> _CONSIGNE A_:
Recopiez à l'identique le passage de l'entretien sur la bisexualité qui commence aux mots « MC. : Qui sont » et s'arrête après les mots « très longs, douloureux. ».
> _CONSIGNE B_:
Rédigez la suite de l'entretien sur la bisexualité, à partir de sa dernière phrase.

MC. : Qu’est-ce qui décide alors de nos préférences érotiques ?

SC. : Le plaisir. C’est tout ce qui motive notre comportement sexuel. Et précisément, cela s’apprend en fonction du vécu de chacun, de ses modèles, de ses rencontres... En tout cas, très tôt vers l’âge de 3 ans, on commence à « sexualiser » ses ressentis. On se sait homme ou femme, on ressent des plaisirs et des attachements différents envers les hommes et les femmes... Et au fil du temps, on renonce à certains, on hiérarchise. Toute l’éducation n’est faite que de ça : refouler, éteindre, mettre de côté. Choisir. La bisexualité, elle, ne connaît pas de renoncement. C’est cet entre-deux, ce non-choix, qui dérange aussi bien les hétéros que les homos, qui tous, d’une manière ou d’une autre, ont choisi.

MC. : Peut-on devenir bisexuel à tout âge ?

SC. : Oui. Même tard... Comme nos goûts alimentaires, les livres et les films que l’on aime, notre morale même, nos goûts érotiques évoluent. C’est le cortex qui gère notre sexualité. Et tout au long de notre vie, notre cerveau développe de nouvelles connections au gré de nos expériences, des événements importants (naissances, séparations, deuils...) ou apparemment sans importance... On peut donc, n’importe quand, exprimer de nouveaux penchants. Des goûts, des désirs peuvent devenir soudain dominants, simplement s’ajouter ou ne faire que passer.

L'avis de Janine Mossuz-Lavau(4)

Marie Claire : Les bisexuels sont-ils de plus en plus nombreux ?

Janine Mossuz-Lavau : Il n’existe pas de chiffres fiables sur la question. En fait, tout simplement, on en parle plus. Du coup, c’est mieux accepté et on ose davantage s’affirmer comme tel. Sans doute aussi passe-t-on plus facilement à l’acte.

MC. : Qui sont les bisexuel.les ?

JM.-L. : Des gens qui peuvent avoir du désir pour un homme comme pour une femme, et une sexualité complète avec l’un comme avec l’autre. Cela recouvre des réalités très différentes que l’on peut répartir autour de deux grands types : ceux qui alternent entre l’un et l’autre sexe, et ceux qui ont besoin des deux simultanément. Le second profil est souvent plus difficile à vivre. Je me souviens de cet homme marié qui, parce qu’il avait renoncé aux garçons, se disait “guéri”. Malgré l’effet de mode, beaucoup de “bi”, en fait, ont du mal à trouver leur identité et à l’exprimer. “Les homos nous considèrent comme hétéros, les hétéros comme des homos. Et aucune de ces images ne nous correspond”, expliquent-ils. Certains parcours sont très longs, douloureux.

> _EXTRAIT DE DONNÉES_:
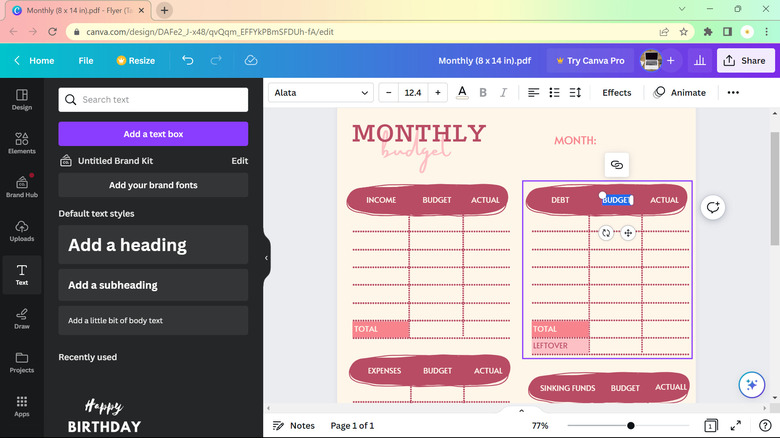
Task: Open the Draw tool in sidebar
Action: (x=21, y=317)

> _RÉSULTAT A_:
MC. : Qui sont les bisexuel.les ?

JM.-L. : Des gens qui peuvent avoir du désir pour un homme comme pour une femme, et une sexualité complète avec l’un comme avec l’autre. Cela recouvre des réalités très différentes que l’on peut répartir autour de deux grands types : ceux qui alternent entre l’un et l’autre sexe, et ceux qui ont besoin des deux simultanément. Le second profil est souvent plus difficile à vivre. Je me souviens de cet homme marié qui, parce qu’il avait renoncé aux garçons, se disait “guéri”. Malgré l’effet de mode, beaucoup de “bi”, en fait, ont du mal à trouver leur identité et à l’exprimer. “Les homos nous considèrent comme hétéros, les hétéros comme des homos. Et aucune de ces images ne nous correspond”, expliquent-ils. Certains parcours sont très longs, douloureux.

> _RÉSULTAT B_:
MC. : Est-ce une idée reçue que la bisexualité est plus facile à vivre pour une femme ?

JM.- L. : Elle est parfois vécue de manière plus légère chez les femmes. J’ai rencontré pas mal de femmes mariées, avec enfants, qui, à un moment de leur vie, sont attirées par une femme. Et qui ont alors moins l’impression de transgresser qu’avec un homme. C’est lourd, le poids de la culture judéo-chrétienne. Le péché d’adultère et le risque “d’attraper un enfant”planent encore inconsciemment. De plus, dans l’imaginaire masculin, l’homosexualité féminine est bien acceptée, bien plus que l’homosexualité masculine, perçue comme plus impliquante.

(1)« La Confusion des genres », d’Ilan Duran Cohen, en 2000 / « Alexandre », d’Oliver Stone, en 2004 / « L’Homme de sa vie », de Zabou Breitman, en 2006

(2)"La plupart de ceux" de Nina Bouraoui /« Le Syndrome de Lazare », de Michel Canesi et Jamil Rahmani / « L’Effrôlée », de Sabrina Berreghis...

(3)Pédopsychiatre et auteur de « Comment devient-on homo ou hétéro » (éd. JC Lattès).

(4) Sociologue et auteure de « La Vie sexuelle en France » (éd. Points/Seuil).



Article publié initialement en juin 2008 dans le magazine Marie Claire, édité en mai 2019.